Conversely, given $\psi\colon\mathbb{Z}\to\mathbb{Z}/k\mathbb{Z}$ whose kernel contains $n\mathbb{Z}$, you get a unique homomorphism $\bar{\psi}\colon\mathbb{Z}/n\mathbb{Z}\to\mathbb{Z}/k\mathbb{Z}$ such that $\psi=\bar{\psi}\circ\pi$ (homomorphism theorems).

It's easier to manage homomorphism with domain $\mathbb{Z}$, because they're determined by the image of $1$, which can be an arbitrary element of the codomain.
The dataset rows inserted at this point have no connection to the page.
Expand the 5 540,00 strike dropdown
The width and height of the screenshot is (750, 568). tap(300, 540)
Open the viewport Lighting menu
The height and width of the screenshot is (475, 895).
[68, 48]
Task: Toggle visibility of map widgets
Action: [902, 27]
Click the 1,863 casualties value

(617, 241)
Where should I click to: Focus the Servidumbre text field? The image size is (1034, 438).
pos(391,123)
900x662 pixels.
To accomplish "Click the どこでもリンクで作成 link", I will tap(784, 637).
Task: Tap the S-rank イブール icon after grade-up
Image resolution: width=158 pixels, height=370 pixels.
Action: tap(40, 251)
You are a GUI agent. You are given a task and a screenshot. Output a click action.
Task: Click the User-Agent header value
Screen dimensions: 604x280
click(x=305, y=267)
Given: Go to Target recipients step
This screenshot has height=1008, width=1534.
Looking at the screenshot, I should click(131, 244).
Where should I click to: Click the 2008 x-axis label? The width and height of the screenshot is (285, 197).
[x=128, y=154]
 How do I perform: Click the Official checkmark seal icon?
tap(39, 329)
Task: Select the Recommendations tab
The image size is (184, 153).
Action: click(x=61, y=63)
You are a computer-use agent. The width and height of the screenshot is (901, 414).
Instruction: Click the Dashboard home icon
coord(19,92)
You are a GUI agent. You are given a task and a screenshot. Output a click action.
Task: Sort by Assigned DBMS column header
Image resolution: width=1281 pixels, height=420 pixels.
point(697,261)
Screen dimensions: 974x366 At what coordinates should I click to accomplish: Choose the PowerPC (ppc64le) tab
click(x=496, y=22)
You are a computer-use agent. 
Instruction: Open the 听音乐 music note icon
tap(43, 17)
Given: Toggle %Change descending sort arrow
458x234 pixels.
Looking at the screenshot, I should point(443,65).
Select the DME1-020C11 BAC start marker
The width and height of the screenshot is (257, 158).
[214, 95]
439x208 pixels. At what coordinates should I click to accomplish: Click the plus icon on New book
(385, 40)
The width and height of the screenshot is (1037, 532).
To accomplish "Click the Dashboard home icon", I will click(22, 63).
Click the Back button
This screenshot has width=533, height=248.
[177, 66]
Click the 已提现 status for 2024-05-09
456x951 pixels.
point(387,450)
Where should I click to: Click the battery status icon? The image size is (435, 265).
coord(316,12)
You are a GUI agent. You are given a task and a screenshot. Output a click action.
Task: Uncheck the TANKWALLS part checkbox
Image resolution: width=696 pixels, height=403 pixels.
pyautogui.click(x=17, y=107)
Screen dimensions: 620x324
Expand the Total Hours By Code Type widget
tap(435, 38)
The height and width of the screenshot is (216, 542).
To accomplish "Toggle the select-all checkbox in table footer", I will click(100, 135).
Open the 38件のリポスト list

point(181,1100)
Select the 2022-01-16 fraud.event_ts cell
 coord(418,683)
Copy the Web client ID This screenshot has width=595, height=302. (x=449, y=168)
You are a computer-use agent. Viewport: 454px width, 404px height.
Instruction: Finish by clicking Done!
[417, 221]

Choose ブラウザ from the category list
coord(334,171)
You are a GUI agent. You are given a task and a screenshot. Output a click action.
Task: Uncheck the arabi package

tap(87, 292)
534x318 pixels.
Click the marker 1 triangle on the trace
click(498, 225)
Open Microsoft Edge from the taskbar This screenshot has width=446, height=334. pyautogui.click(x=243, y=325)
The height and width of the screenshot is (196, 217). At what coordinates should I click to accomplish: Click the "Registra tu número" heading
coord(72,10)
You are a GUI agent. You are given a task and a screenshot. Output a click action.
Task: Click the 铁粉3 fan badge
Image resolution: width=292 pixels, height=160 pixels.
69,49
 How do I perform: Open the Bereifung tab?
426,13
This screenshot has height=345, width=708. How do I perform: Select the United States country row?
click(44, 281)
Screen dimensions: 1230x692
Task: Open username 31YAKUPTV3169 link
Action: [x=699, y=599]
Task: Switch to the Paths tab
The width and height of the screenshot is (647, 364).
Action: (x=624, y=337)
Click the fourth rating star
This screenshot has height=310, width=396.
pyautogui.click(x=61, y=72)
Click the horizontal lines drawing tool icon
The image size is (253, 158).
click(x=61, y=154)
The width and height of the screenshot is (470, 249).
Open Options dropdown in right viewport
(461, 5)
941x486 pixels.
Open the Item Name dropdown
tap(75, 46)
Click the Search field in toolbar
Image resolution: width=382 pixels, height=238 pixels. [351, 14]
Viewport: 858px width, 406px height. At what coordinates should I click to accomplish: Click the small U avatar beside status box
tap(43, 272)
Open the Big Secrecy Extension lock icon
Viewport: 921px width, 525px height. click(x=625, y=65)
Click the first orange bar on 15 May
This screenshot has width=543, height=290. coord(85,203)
Now you basically want that the homomorphism $\psi\colon\mathbb{Z}/n\mathbb{Z}\to\mathbb{Z}/k\mathbb{Z}$ defined by $\psi(x)=x+k\mathbb{Z}$ (that is, $\psi(1)=1+k\mathbb{Z}$) satisfies $n\mathbb{Z}\subseteq\ker\psi$.

When does this hold? Precisely if and only if $n\in\ker\psi$, which means $n\in k\mathbb{Z}$. Therefore your $\phi$ is a well defined map (if it is, it certainly is a homomorphism) if and only if $k$ divides $n$.

Thus it's clear why you get stuck: you cannot prove in general that the map is well-defined to begin with, unless you assume that $k\mid n$.

Just by way of example, suppose $n=3$ and $k=4$. Since $3(1+3\mathbb{Z})=0+\mathbb{Z}$, you'd need $3(1+4\mathbb{Z})=0+4\mathbb{Z}$, which is clearly false.